*** Given data ***

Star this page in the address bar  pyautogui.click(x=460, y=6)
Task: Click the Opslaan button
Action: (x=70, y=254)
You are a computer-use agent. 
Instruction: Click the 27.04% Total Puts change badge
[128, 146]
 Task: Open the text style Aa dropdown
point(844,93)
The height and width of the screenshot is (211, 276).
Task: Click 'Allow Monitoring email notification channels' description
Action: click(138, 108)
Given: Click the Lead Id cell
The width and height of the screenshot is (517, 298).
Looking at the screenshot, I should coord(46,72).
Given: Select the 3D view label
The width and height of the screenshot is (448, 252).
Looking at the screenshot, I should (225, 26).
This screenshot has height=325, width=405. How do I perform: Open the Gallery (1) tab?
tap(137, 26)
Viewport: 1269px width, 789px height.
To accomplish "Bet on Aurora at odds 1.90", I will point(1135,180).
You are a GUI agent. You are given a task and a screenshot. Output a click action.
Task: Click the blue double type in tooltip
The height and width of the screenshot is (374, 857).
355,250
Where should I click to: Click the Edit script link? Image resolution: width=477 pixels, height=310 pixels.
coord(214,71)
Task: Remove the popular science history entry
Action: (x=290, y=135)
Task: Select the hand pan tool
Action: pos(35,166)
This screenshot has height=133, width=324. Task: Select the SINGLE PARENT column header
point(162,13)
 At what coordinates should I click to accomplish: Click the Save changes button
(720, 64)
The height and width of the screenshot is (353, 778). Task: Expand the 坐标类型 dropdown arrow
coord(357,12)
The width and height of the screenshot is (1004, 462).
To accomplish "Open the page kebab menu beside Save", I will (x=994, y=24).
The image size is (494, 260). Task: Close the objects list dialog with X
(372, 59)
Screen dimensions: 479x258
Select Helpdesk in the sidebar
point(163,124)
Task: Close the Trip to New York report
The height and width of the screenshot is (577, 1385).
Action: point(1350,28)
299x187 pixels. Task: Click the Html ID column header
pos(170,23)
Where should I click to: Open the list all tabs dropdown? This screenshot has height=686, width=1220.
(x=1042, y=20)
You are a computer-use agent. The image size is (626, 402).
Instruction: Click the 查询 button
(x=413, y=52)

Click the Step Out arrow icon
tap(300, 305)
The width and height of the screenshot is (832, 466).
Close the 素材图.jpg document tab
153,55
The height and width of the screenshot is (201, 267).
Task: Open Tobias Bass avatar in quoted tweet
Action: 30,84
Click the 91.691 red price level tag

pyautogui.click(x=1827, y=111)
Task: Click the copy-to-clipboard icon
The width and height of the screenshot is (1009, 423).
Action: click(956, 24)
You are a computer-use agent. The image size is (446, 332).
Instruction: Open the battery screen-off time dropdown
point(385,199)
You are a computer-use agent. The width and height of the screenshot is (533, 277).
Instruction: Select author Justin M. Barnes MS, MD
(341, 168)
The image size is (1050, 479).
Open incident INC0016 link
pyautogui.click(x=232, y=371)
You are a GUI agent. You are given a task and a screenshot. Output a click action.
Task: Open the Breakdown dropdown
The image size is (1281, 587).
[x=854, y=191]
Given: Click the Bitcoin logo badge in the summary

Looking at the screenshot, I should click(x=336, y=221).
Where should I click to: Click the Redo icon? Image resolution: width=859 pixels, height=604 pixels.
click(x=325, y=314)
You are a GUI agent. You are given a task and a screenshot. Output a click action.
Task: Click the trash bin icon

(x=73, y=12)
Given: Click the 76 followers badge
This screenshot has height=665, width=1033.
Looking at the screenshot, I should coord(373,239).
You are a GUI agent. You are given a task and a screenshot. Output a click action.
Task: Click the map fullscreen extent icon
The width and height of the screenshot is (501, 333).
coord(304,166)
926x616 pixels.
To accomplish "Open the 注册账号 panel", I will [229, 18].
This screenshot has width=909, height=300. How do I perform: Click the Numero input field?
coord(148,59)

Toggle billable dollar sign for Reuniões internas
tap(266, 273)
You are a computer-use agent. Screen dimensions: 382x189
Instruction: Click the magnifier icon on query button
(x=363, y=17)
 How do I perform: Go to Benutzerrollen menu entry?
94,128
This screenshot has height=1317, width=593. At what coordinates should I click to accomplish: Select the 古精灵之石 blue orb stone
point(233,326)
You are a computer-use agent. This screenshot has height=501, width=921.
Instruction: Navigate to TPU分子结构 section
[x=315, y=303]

*** End of Given data ***

* **Exercise objective**:
Whatever appears in the listing above, write it down again exactly.

* **Worked solution**:
Star this page in the address bar  pyautogui.click(x=460, y=6)
Task: Click the Opslaan button
Action: (x=70, y=254)
You are a computer-use agent. 
Instruction: Click the 27.04% Total Puts change badge
[128, 146]
 Task: Open the text style Aa dropdown
point(844,93)
The height and width of the screenshot is (211, 276).
Task: Click 'Allow Monitoring email notification channels' description
Action: click(138, 108)
Given: Click the Lead Id cell
The width and height of the screenshot is (517, 298).
Looking at the screenshot, I should coord(46,72).
Given: Select the 3D view label
The width and height of the screenshot is (448, 252).
Looking at the screenshot, I should (225, 26).
This screenshot has height=325, width=405. How do I perform: Open the Gallery (1) tab?
tap(137, 26)
Viewport: 1269px width, 789px height.
To accomplish "Bet on Aurora at odds 1.90", I will point(1135,180).
You are a GUI agent. You are given a task and a screenshot. Output a click action.
Task: Click the blue double type in tooltip
The height and width of the screenshot is (374, 857).
355,250
Where should I click to: Click the Edit script link? Image resolution: width=477 pixels, height=310 pixels.
coord(214,71)
Task: Remove the popular science history entry
Action: (x=290, y=135)
Task: Select the hand pan tool
Action: pos(35,166)
This screenshot has height=133, width=324. Task: Select the SINGLE PARENT column header
point(162,13)
 At what coordinates should I click to accomplish: Click the Save changes button
(720, 64)
The height and width of the screenshot is (353, 778). Task: Expand the 坐标类型 dropdown arrow
coord(357,12)
The width and height of the screenshot is (1004, 462).
To accomplish "Open the page kebab menu beside Save", I will (x=994, y=24).
The image size is (494, 260). Task: Close the objects list dialog with X
(372, 59)
Screen dimensions: 479x258
Select Helpdesk in the sidebar
point(163,124)
Task: Close the Trip to New York report
The height and width of the screenshot is (577, 1385).
Action: point(1350,28)
299x187 pixels. Task: Click the Html ID column header
pos(170,23)
Where should I click to: Open the list all tabs dropdown? This screenshot has height=686, width=1220.
(x=1042, y=20)
You are a computer-use agent. The image size is (626, 402).
Instruction: Click the 查询 button
(x=413, y=52)

Click the Step Out arrow icon
tap(300, 305)
The width and height of the screenshot is (832, 466).
Close the 素材图.jpg document tab
153,55
The height and width of the screenshot is (201, 267).
Task: Open Tobias Bass avatar in quoted tweet
Action: 30,84
Click the 91.691 red price level tag

pyautogui.click(x=1827, y=111)
Task: Click the copy-to-clipboard icon
The width and height of the screenshot is (1009, 423).
Action: click(956, 24)
You are a computer-use agent. The image size is (446, 332).
Instruction: Open the battery screen-off time dropdown
point(385,199)
You are a computer-use agent. The width and height of the screenshot is (533, 277).
Instruction: Select author Justin M. Barnes MS, MD
(341, 168)
The image size is (1050, 479).
Open incident INC0016 link
pyautogui.click(x=232, y=371)
You are a GUI agent. You are given a task and a screenshot. Output a click action.
Task: Open the Breakdown dropdown
The image size is (1281, 587).
[x=854, y=191]
Given: Click the Bitcoin logo badge in the summary

Looking at the screenshot, I should click(x=336, y=221).
Where should I click to: Click the Redo icon? Image resolution: width=859 pixels, height=604 pixels.
click(x=325, y=314)
You are a GUI agent. You are given a task and a screenshot. Output a click action.
Task: Click the trash bin icon

(x=73, y=12)
Given: Click the 76 followers badge
This screenshot has height=665, width=1033.
Looking at the screenshot, I should coord(373,239).
You are a GUI agent. You are given a task and a screenshot. Output a click action.
Task: Click the map fullscreen extent icon
The width and height of the screenshot is (501, 333).
coord(304,166)
926x616 pixels.
To accomplish "Open the 注册账号 panel", I will [229, 18].
This screenshot has width=909, height=300. How do I perform: Click the Numero input field?
coord(148,59)

Toggle billable dollar sign for Reuniões internas
tap(266, 273)
You are a computer-use agent. Screen dimensions: 382x189
Instruction: Click the magnifier icon on query button
(x=363, y=17)
 How do I perform: Go to Benutzerrollen menu entry?
94,128
This screenshot has height=1317, width=593. At what coordinates should I click to accomplish: Select the 古精灵之石 blue orb stone
point(233,326)
You are a computer-use agent. This screenshot has height=501, width=921.
Instruction: Navigate to TPU分子结构 section
[x=315, y=303]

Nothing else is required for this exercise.